Collected data entries
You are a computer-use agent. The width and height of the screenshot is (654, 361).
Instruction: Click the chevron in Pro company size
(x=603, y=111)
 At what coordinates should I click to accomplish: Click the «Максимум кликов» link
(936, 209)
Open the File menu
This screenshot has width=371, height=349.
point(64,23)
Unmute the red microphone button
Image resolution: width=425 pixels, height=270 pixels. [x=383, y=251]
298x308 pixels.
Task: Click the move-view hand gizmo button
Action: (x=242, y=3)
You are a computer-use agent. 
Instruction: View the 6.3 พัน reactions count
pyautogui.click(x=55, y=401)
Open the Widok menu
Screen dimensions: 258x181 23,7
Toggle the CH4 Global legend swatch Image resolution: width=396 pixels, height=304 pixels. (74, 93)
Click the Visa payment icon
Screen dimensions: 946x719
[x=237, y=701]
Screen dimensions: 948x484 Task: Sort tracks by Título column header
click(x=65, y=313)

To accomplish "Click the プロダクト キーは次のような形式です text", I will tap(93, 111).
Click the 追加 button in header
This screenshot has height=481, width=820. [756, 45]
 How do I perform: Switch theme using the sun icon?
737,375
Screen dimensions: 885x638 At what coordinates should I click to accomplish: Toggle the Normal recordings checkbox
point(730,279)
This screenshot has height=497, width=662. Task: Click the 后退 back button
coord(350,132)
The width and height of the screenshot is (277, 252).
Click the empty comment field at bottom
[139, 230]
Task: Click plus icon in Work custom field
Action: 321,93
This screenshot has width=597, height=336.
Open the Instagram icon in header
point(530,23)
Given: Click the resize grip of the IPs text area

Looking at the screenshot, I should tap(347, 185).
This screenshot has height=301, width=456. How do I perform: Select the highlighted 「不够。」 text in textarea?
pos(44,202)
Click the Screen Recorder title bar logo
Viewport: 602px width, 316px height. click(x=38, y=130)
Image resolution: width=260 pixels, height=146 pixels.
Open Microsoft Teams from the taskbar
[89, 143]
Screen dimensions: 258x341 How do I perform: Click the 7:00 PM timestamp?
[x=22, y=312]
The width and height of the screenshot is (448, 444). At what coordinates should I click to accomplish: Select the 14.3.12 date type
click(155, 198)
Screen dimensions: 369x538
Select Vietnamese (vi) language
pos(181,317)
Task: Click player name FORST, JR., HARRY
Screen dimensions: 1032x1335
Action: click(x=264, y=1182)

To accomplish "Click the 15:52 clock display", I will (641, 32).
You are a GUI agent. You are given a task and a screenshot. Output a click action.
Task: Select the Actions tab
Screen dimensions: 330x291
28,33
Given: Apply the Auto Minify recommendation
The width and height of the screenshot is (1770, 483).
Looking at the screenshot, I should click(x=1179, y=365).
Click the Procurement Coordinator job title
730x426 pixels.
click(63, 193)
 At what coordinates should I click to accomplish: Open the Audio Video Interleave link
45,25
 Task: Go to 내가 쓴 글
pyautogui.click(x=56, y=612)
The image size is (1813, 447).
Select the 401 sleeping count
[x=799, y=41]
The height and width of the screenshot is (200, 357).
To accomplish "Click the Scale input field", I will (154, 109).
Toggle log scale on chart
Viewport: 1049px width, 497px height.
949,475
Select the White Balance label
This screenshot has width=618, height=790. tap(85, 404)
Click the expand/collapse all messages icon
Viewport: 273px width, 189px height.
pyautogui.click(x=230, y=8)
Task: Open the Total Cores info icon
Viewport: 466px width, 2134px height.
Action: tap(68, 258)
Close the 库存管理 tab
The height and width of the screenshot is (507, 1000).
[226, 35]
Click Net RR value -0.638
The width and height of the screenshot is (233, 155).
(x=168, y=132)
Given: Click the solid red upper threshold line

Work request - Within the records, filter for lines that contain the word "computer" and show each one.

Result of the task -
You are a computer-use agent. The width and height of the screenshot is (654, 361).
You are a computer-use agent. 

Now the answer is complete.